Motoristas e cobradores do transporte público de Curitiba ameaçam não trabalhar a partir desta segunda-feira (8). A categoria promete parar por causa do não cumprimento do acordo salarial. Os trabalhadores conseguiram reajuste em reunião com as empresas patronais no mês passado, no entanto, alegam que o salário deste mês está sem o valor retroativo do reajuste, referente ao mês de fevereiro, data-base da categoria.

A ameaça de greve foi confirmada pelo Sindicato dos Motoristas e Cobradores de Curitiba e região metropolitana. “Se as empresas não pagarem esse valor retroativo até o final do dia, iremos fazer assembleias na madrugada de segunda-feira (8) e decidir com os trabalhadores se querem ou não a greve”, disse o presidente do Sindimoc, Anderson Teixeira, à Banda B.

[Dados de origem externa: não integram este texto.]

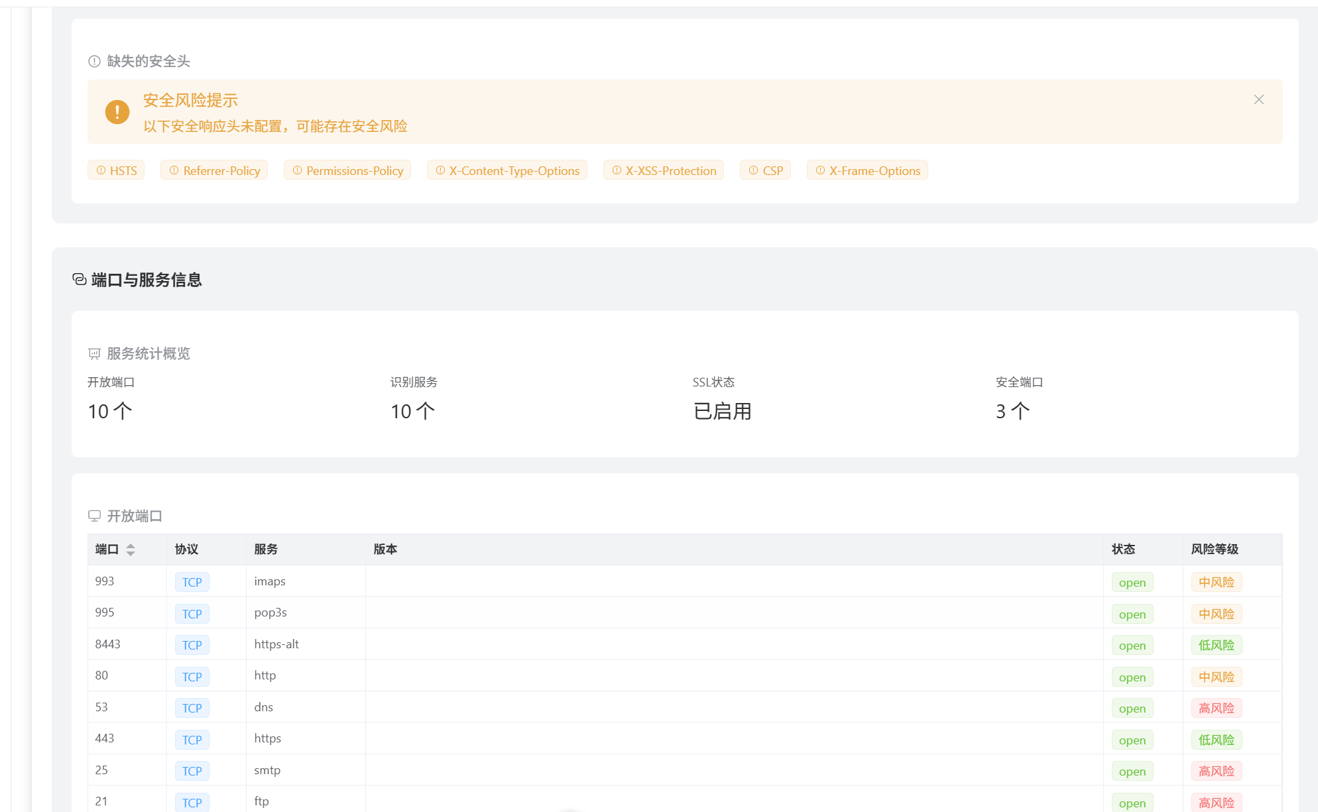Click the orange warning exclamation icon
Screen dimensions: 1318x812
click(x=117, y=112)
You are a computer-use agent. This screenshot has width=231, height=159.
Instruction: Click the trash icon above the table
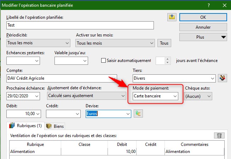tap(219, 135)
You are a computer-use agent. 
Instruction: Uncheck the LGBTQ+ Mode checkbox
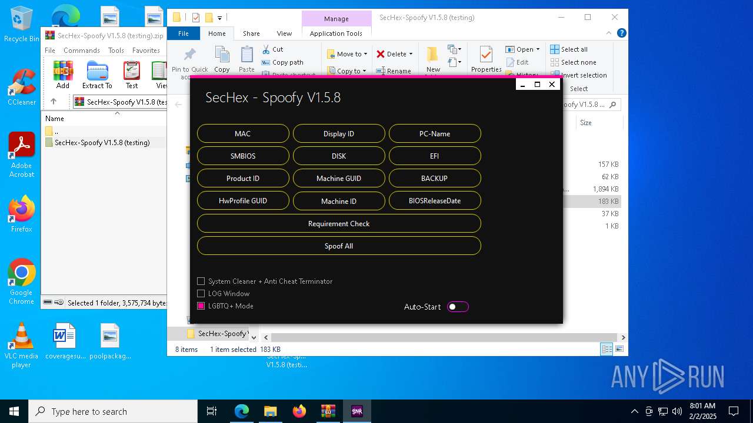201,306
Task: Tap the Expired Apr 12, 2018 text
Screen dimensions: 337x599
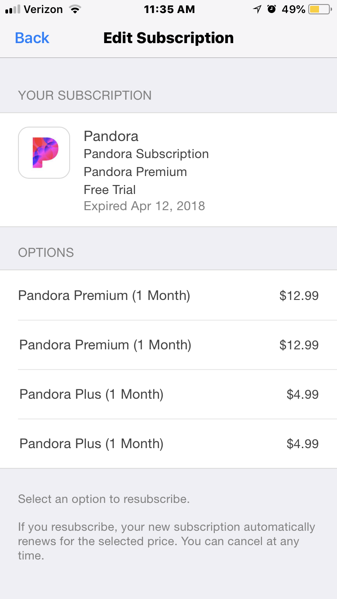Action: (x=144, y=206)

De acordo com Teixeira, na negociação que definiu o índice de 10,5% de reajuste feita em março, ficou decidido que as empresas pagariam, além do reajuste salarial, o valor retroativo referente ao mês de fevereiro, o que não ocorreu. O prazo final para esse pagamento termina nesta sexta-feira (5), quinto dia útil.

“Há semanas que estamos conversando com a Urbs e as empresas para que esta diferença fosse efetivada e não fizeram nada. Houve um descaso com os trabalhadores, que estão indignados”, completou o presidente do Sindimoc.

Apenas a empresa São José já fez o pagamento, e lá, segundo o Sindimoc, a greve está descartada. “Só ha a ameça de paralisação nas empresas que não cumprirem o acordo até o final dessa sexta-feira”, disse Teixeira.

Tarifa

A tarifa do transporte coletivo de Curitiba e região foi reajustada no dia 14 em 9,6%, passando de R$ 2,60 para R$ 2,85. Dois dias antes, motoristas e cobradores aceitaram a proposta de reajuste de 10,5% nos salários e de 50% no vale alimentação, que passou de R$ 200 para R$ 300. Como a data-base da categoria ocorreu em 1º de fevereiro, a diferença com a data de acordo, deveria ser paga até esta sexta-feira, o que não cumprido pela maioria das empresas, segundo o Sindimoc.

A Urbs e o sindicato das empresas ainda não se manifestaram sobre a ameaça de greve.